DATA FOR PROCESSING
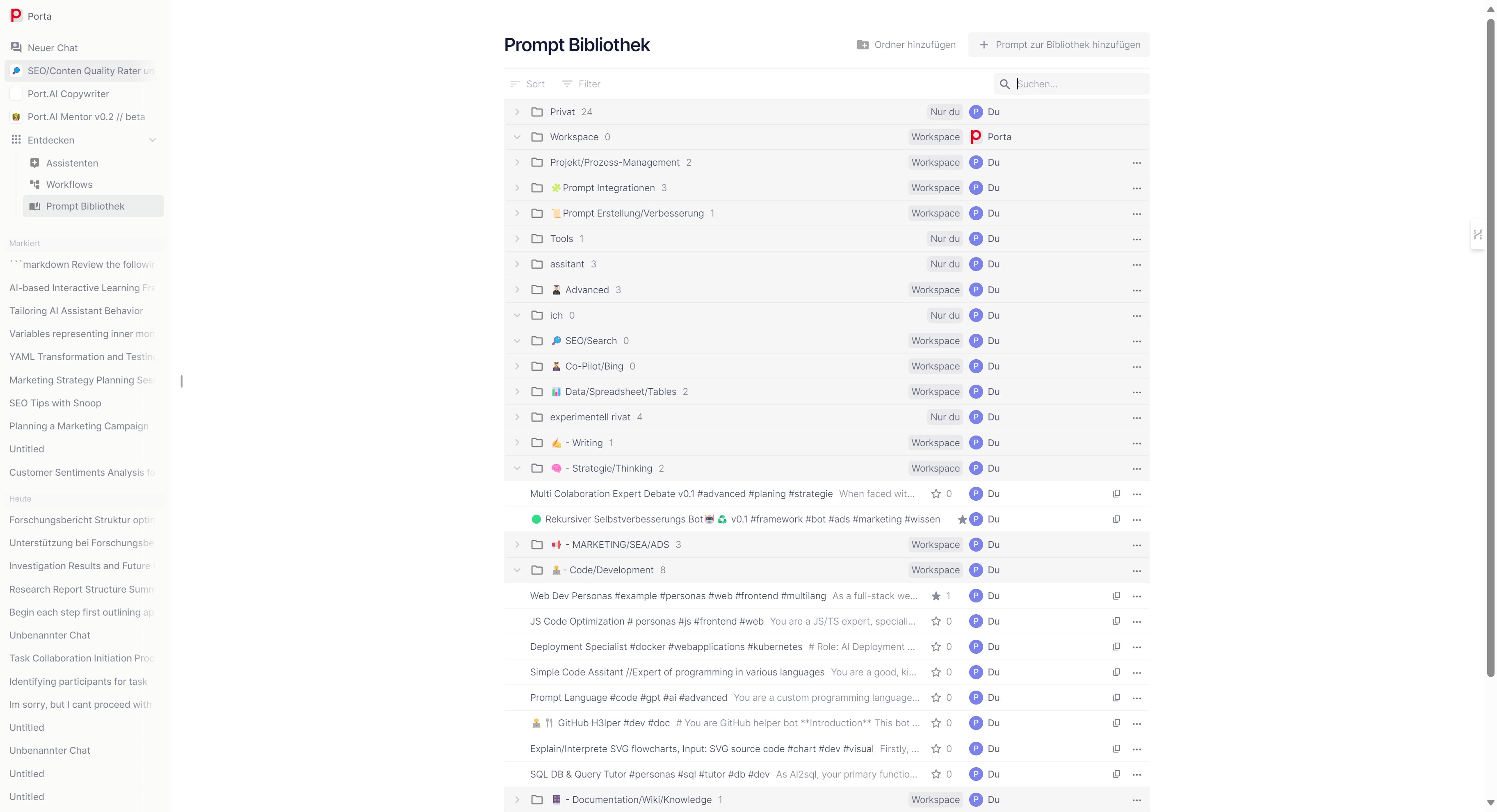The height and width of the screenshot is (812, 1497).
Task: Copy the SQL DB & Query Tutor prompt
Action: click(1116, 774)
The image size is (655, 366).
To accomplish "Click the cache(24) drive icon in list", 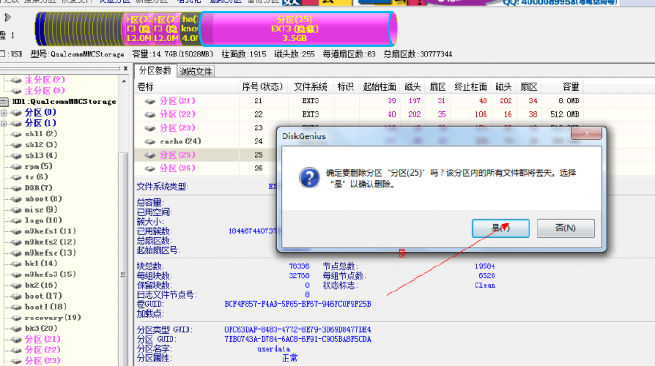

INSTRUCTIONS TO FOLLOW
For this exercise, repeat word for word only the lines from the one containing "The image size is (655, 366)." through the end of the data, including both. Pictures do not go in the copy.

ANSWER AREA
The image size is (655, 366).
To accomplish "Click the cache(24) drive icon in list", 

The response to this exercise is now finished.